The customer was told by the call centre it wasn’t possible – such status pauses are offered only to customers who were having a baby.

Joyce quickly changed the policy.

“You have to get people to think in your culture … to actually think, if this was your mother, if this was your sister, how would you approach it and how would you apply it?

“You have to look at this and stare at it, and figure out how you can improve.”

Alan Joyce and Boral chief executive Mike Kane at the business forum that finished off The Australian Financial Review Business Summit.  Jessica Hromas

It’s a crucial insight into how a company such as Qantas remains one of our most trusted.

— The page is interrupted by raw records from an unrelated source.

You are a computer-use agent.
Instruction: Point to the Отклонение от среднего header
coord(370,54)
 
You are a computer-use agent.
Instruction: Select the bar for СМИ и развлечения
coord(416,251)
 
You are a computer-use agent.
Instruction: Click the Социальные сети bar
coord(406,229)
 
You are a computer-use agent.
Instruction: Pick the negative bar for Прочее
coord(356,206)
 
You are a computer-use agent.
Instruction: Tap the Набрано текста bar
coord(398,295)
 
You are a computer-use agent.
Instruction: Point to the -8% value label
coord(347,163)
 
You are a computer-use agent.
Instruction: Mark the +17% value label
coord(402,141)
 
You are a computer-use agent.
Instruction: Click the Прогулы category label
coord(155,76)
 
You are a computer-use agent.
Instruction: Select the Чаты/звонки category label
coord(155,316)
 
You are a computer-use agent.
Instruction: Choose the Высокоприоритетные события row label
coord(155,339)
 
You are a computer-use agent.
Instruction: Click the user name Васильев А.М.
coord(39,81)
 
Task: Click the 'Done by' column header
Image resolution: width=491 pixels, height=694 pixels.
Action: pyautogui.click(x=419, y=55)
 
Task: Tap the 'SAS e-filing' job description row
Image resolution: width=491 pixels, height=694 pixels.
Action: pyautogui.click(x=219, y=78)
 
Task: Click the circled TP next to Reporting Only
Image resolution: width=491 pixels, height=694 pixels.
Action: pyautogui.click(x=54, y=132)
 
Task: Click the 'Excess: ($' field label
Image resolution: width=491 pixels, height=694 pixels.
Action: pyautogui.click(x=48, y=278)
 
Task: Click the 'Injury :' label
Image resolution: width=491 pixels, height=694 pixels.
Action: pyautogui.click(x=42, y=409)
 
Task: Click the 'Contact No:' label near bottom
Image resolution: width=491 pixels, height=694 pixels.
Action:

Airlines, like banks, deal with thousands of people every day, so there will plenty of minor complaints it faces.

But the company still retains trust because of its preparedness to listen, and then change and adapt.

Clearly, part of this willingness to change has been forced on Qantas by changing circumstances in the aviation sector, as Joyce explained.

“We are very heavily exposed, a lot of businesses, to companies around the globe. And if we weren’t putting the customer first, and weren’t trying to figure out how to improve all the time, and come up with new service, and lead with innovation, we have no right to exist.

“Qantas will celebrate 99 years of operation, the oldest continuous airline in the world. It’s survived for those 99 years ’cause it changed its business every decade, and it delivered for the customer for every decade.”

Creating a loyalty program like Frequent Flyers and then starting Jetstar would be examples of this innovation.

But Joyce’s willingness to listen and then act on a subject such as same-sex marriage is another example of the way the company has engendered trust.

Clearly, Qantas understood far better than politicians where the electorate stood on this issue. Clearly, it judged that its preparedness to speak out, and show leadership, actually built on the reputational capital it had developed.

It is this mix of being willing to listen and willing to change that marks Qantas’ recent history from a business leadership standpoint.

But it’s also a simple formula that the wider business sector could build from. Listen to your customers and the community, and they will listen to you.